__Provided data__.
********

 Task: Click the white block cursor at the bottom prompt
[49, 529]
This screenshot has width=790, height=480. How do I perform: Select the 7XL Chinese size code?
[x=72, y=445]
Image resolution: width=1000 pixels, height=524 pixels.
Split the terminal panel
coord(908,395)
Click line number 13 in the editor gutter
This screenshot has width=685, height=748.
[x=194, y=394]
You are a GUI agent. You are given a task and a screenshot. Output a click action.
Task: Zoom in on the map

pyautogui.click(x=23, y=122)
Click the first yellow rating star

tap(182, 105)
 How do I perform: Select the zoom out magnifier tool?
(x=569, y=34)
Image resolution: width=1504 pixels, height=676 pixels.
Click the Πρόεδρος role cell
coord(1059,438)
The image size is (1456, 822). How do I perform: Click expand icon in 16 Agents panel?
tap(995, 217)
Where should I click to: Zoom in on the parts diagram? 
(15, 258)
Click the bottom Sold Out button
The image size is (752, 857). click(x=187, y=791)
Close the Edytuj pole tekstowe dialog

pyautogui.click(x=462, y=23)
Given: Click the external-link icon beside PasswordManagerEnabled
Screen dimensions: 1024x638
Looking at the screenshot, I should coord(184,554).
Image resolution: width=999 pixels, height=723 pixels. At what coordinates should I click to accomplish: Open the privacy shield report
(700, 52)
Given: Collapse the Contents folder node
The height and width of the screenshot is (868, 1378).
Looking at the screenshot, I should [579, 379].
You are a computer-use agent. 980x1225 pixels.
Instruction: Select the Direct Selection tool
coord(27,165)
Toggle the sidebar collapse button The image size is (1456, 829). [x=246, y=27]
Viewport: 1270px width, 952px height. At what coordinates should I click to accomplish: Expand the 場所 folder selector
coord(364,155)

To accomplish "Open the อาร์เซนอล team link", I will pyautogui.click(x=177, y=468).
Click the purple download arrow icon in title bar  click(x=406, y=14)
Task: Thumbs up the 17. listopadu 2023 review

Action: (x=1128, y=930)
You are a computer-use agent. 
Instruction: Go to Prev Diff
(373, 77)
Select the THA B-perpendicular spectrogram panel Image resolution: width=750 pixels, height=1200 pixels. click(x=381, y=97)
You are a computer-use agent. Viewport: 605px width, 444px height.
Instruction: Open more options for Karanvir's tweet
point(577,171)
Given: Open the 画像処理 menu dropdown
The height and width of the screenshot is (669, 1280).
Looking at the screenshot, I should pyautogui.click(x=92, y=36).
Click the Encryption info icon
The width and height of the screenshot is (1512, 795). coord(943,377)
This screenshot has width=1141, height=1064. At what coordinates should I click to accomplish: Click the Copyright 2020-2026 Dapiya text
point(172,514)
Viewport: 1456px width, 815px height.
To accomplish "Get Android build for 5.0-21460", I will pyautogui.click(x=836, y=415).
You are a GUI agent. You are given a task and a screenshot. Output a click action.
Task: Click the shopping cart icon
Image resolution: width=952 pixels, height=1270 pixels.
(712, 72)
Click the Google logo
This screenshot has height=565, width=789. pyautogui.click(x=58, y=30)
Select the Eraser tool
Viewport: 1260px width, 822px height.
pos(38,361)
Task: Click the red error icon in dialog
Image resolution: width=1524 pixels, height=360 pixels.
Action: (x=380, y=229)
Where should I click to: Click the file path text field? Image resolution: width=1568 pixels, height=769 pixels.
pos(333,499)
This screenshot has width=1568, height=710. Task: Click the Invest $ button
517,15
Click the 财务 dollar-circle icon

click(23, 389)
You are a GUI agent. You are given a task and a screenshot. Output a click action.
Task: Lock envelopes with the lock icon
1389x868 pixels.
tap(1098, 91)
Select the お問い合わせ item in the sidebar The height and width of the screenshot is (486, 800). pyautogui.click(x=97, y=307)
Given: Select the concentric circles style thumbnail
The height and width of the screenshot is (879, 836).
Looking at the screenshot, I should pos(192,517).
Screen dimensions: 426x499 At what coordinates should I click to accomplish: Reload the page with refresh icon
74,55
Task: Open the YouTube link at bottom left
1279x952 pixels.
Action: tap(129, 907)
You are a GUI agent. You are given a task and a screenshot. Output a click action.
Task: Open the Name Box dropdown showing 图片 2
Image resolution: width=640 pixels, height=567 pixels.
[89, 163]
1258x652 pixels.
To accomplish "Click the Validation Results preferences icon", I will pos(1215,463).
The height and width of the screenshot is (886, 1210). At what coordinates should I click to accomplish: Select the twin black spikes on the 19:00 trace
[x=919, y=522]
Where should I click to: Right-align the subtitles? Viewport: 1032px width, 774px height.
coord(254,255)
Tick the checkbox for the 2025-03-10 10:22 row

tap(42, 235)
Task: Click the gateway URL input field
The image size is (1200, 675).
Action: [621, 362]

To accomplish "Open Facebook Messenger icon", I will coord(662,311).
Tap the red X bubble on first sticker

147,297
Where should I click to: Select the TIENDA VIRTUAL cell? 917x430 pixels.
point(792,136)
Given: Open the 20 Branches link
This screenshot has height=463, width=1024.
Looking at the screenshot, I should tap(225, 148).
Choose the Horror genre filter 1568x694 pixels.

********

__Task to complete__. Read the entries above, then pull out the lines that include "computer".

__Solution__.
You are a computer-use agent. 980x1225 pixels.
You are a computer-use agent. 
You are a computer-use agent. Viewport: 605px width, 444px height.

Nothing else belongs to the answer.